[To do]
Among the entries that follow, find every line with the word "admin" and list it.

(Stored data)
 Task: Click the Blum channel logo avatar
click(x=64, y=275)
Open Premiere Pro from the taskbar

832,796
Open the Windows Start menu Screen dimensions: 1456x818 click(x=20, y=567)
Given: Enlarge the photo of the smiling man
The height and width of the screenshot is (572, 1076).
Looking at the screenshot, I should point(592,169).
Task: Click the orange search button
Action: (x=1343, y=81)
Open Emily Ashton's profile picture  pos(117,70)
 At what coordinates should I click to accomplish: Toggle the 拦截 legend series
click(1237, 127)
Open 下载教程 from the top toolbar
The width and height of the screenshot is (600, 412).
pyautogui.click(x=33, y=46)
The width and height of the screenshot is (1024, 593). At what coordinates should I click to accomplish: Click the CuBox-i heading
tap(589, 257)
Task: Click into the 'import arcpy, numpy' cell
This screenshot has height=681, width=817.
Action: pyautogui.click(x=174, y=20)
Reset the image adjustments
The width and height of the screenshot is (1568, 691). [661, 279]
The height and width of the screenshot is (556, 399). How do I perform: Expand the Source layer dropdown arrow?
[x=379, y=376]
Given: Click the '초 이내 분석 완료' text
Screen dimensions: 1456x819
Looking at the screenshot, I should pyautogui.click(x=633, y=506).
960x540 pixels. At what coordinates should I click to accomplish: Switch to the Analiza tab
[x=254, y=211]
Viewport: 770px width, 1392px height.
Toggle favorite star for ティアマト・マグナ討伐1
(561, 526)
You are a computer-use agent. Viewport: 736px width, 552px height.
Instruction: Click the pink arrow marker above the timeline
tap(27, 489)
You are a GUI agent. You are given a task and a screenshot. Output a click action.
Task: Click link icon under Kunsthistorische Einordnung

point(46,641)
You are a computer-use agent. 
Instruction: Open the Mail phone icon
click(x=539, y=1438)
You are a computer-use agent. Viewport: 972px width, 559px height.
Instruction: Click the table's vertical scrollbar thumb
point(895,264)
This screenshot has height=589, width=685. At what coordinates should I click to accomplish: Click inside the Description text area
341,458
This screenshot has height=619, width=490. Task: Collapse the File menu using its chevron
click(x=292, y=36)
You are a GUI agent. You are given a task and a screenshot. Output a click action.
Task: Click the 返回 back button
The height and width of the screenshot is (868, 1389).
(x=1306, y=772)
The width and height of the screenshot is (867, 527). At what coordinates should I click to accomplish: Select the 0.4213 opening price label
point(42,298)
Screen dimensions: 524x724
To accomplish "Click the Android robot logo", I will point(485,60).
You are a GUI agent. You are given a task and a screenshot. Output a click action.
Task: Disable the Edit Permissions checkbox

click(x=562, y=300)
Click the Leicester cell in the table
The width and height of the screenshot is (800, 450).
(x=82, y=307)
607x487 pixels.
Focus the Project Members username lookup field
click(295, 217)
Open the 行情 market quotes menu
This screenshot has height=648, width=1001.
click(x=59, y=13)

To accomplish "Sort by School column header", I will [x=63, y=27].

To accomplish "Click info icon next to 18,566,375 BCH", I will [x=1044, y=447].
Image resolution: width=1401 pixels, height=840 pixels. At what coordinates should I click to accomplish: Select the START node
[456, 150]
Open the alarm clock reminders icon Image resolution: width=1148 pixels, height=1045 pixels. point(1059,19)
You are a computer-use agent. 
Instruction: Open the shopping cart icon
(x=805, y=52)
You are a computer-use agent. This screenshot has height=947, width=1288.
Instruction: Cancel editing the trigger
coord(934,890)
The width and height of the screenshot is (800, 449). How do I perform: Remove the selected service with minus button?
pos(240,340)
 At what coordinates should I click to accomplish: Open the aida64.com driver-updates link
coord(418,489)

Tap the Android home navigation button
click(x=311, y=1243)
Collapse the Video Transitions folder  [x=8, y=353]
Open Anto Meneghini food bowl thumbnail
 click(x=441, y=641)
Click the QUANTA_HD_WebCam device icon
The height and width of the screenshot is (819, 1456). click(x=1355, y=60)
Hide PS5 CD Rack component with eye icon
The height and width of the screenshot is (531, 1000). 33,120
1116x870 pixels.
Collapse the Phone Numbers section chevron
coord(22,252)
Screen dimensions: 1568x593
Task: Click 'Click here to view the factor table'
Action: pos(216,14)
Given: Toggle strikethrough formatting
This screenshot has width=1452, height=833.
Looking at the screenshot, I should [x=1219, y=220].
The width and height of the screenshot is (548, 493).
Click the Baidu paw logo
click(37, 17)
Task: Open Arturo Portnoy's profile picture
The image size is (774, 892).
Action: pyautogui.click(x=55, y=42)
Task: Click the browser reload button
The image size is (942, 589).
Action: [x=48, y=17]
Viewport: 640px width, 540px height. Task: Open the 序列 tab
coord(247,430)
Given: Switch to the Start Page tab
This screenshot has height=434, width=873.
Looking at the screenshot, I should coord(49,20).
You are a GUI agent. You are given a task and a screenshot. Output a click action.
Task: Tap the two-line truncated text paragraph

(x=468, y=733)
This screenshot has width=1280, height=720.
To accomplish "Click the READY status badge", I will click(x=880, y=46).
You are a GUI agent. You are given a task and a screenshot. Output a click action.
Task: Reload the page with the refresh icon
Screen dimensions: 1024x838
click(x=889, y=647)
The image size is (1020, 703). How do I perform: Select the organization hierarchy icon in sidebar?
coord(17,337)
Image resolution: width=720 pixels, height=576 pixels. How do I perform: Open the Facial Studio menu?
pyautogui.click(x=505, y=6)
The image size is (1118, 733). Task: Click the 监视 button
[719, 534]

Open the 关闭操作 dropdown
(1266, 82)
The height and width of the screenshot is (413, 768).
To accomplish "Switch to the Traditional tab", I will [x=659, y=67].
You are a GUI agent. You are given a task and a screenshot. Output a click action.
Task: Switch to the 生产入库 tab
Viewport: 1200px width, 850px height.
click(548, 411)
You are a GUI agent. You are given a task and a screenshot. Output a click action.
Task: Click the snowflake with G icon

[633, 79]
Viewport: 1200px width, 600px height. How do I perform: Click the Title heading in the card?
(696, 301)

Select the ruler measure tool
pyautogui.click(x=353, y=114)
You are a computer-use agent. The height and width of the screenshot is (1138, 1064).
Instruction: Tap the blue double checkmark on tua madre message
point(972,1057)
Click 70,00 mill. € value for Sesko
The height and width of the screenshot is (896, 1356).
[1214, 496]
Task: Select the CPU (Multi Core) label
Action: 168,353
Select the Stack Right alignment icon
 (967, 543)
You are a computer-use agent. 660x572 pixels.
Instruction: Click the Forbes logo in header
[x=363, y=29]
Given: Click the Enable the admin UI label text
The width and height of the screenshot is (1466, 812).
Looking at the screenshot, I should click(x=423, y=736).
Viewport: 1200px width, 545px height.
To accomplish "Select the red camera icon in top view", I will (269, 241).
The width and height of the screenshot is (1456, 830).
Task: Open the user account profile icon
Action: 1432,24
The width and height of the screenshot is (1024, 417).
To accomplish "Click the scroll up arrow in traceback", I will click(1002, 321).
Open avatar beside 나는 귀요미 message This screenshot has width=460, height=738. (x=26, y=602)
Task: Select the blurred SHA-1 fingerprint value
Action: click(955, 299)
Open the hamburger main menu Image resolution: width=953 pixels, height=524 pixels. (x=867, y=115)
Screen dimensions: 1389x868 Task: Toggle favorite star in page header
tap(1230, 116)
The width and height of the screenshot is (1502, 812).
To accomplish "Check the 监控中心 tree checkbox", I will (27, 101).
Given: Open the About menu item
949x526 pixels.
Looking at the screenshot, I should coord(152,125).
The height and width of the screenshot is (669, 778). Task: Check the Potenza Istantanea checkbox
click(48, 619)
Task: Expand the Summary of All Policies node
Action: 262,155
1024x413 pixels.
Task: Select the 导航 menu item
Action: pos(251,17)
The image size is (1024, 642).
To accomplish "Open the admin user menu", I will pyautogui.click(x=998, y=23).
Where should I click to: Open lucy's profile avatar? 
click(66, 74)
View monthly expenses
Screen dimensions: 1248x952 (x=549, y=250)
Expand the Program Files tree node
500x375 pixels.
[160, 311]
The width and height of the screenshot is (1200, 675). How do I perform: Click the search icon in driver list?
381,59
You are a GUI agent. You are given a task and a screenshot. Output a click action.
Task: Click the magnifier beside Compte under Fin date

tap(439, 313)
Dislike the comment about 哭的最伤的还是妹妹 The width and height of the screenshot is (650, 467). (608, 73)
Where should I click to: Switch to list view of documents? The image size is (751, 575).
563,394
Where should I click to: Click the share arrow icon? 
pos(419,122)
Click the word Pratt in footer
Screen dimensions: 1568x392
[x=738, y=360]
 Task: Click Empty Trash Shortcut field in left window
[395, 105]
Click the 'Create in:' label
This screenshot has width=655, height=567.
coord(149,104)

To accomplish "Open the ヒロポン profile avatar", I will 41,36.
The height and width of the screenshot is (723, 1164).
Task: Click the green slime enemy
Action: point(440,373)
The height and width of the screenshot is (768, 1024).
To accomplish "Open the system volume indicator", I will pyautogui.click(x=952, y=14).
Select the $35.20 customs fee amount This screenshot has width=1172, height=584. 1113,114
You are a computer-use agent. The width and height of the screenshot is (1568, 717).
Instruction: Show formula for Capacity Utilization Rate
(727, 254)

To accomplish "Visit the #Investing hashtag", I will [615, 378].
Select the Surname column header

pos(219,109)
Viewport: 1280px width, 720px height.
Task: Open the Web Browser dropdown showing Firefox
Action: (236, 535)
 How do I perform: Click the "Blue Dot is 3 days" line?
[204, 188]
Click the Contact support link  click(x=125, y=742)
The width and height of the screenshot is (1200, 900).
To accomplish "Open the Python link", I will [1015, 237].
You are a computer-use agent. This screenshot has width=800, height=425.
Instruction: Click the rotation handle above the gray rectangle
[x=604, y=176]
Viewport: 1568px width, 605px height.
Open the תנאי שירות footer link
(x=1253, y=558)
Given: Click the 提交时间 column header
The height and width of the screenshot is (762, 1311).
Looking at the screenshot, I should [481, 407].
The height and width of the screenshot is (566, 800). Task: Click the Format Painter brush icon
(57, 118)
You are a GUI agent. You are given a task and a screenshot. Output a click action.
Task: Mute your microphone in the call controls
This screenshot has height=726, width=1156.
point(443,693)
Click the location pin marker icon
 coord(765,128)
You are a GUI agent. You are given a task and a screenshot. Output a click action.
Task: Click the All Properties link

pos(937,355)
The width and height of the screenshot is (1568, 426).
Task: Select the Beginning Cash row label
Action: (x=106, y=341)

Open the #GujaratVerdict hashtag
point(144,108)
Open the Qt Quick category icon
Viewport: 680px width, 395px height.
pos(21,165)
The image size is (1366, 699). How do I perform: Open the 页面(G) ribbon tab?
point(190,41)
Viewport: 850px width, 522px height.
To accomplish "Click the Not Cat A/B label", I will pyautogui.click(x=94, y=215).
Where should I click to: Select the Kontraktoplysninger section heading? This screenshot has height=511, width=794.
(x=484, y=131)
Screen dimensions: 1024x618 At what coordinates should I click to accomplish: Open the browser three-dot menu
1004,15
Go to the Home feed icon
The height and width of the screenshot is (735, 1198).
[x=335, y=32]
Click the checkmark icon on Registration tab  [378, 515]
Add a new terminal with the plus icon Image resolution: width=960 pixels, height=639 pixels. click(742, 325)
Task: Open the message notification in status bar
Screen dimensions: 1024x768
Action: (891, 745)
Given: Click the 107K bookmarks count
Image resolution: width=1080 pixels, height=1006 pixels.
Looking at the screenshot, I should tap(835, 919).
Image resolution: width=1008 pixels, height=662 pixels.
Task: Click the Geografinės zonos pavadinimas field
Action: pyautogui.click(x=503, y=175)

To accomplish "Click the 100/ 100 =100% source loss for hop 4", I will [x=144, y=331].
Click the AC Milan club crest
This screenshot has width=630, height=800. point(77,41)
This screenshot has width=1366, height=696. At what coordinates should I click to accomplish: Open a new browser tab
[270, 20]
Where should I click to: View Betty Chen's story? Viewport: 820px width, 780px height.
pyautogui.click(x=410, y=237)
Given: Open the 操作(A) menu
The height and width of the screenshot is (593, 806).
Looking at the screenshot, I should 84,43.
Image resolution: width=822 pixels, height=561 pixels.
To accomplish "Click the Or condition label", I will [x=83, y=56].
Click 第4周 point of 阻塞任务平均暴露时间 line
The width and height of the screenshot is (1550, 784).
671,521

[Answer to this problem]
Given: Click the Enable the admin UI label text
To accomplish "Open the admin user menu", I will pyautogui.click(x=998, y=23).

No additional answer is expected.